Als konsequente Reaktion zum Schutz der Schüler und Schülerinnen im Friedrich-List Berufskolleg bezeichnet die Sprecherin der Ratsfraktion von Bündnis 90/Die Grünen die Entscheidung der Schulleitung, die kontaminierten Container nicht mehr zu betreten. „Mal wieder ist nur durch Eigeninitiative von Eltern die Schadstoffbelastung dieser Container ans Licht der Öffentlichkeit gelangt. Es ist unverantwortlich, wie hier von Seiten des städt. Gebäudemanagements mit der Gesundheit der jungen Menschen umgegangen worden ist. Das SGB zeichnet sich mal wieder durch Untätigkeit aus und der hochbezahlte Leiter dieser Behörde verweigert wie schon öfter den Dialog mit dieser Schule“, so Frau Paß-Weingartz.
Obwohl sich die Schule seit geraumer Zeit wegen der Gesundheitsbeeinträchtigungen der Jugendlichen immer wieder ans SGB gewandt hat, sei nichts passiert.

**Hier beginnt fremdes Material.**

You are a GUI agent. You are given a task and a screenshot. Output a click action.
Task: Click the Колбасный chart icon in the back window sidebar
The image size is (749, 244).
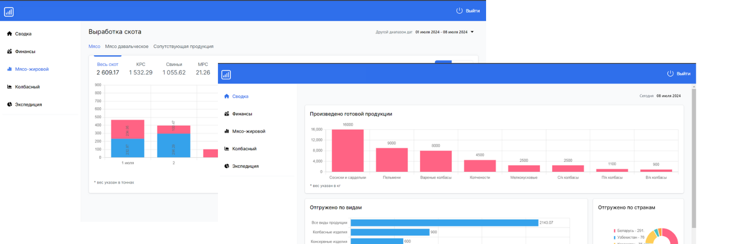point(9,87)
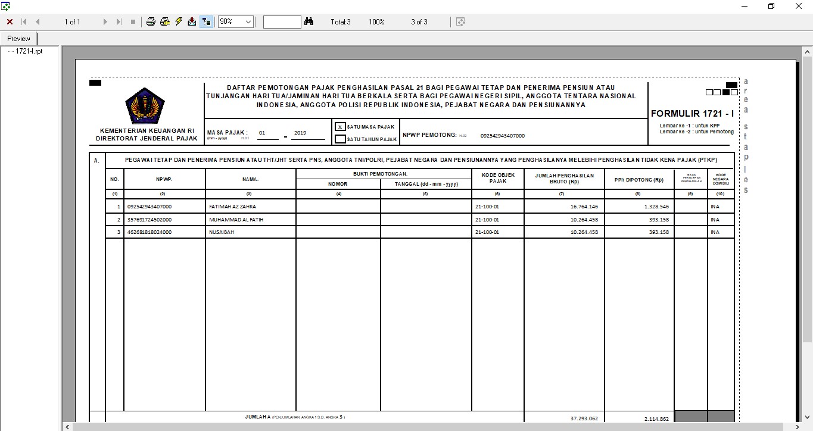Screen dimensions: 813x431
Task: Open printer setup icon
Action: coord(165,22)
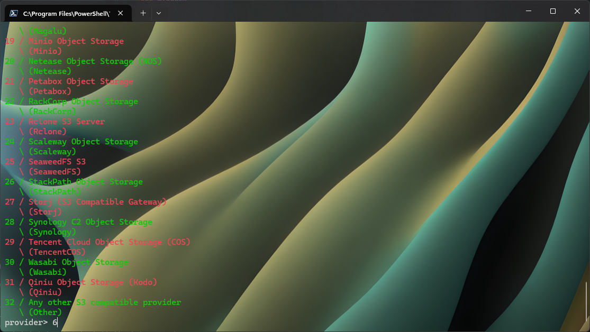Image resolution: width=590 pixels, height=332 pixels.
Task: Click the Any other S3 compatible provider line
Action: click(104, 302)
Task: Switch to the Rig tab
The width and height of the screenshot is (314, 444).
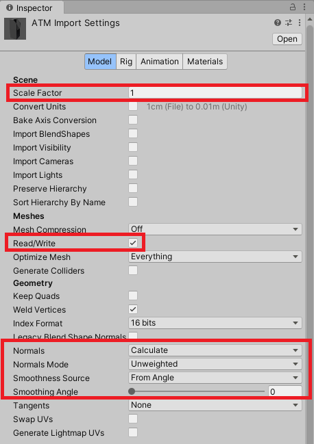Action: [x=126, y=62]
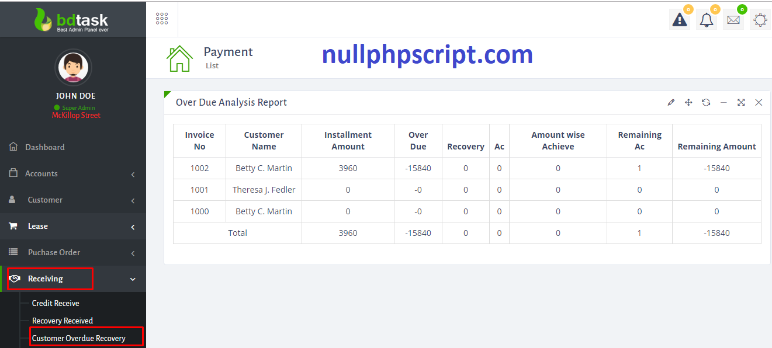Image resolution: width=772 pixels, height=348 pixels.
Task: Expand report panel to fullscreen
Action: tap(741, 103)
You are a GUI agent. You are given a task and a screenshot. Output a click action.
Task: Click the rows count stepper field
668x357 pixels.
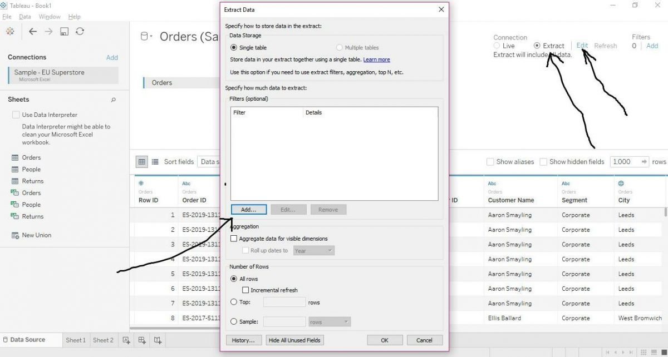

Die Schließung dieser Container bedeutet für die Jugendlichen und für die Schule eine extreme Zusatzbelastung. Es ist seit Jahren bekannt, dass der Schule Räume fehlen. Gerade die Abschlussklassen, die im Prüfungsstress sind, müssen ständig umziehen. Zustände, die zum Himmel schreien.
Wer diese Container von innen und außen sieht, weiß sofort, dass sie abgerissen gehören. „Es grenzt an Schilda, diese verkommenen Teile nun auch noch zu sanieren. Die Forderung der Schule nach 4-6 neuen Containern ist angesichts der Raumnot die einzig schlüssige Forderung. Die Aussage des SGB, für das Jahr 2011 seien Mittel für die Erweiterung etatisiert, ist zynisch, sind diese Mittel in den letzten Jahren doch immer wieder durch eine Mehrheit von CDU/SPD und FDP nach hinten verschoben worden“ , beklagt Paß-Weingartz.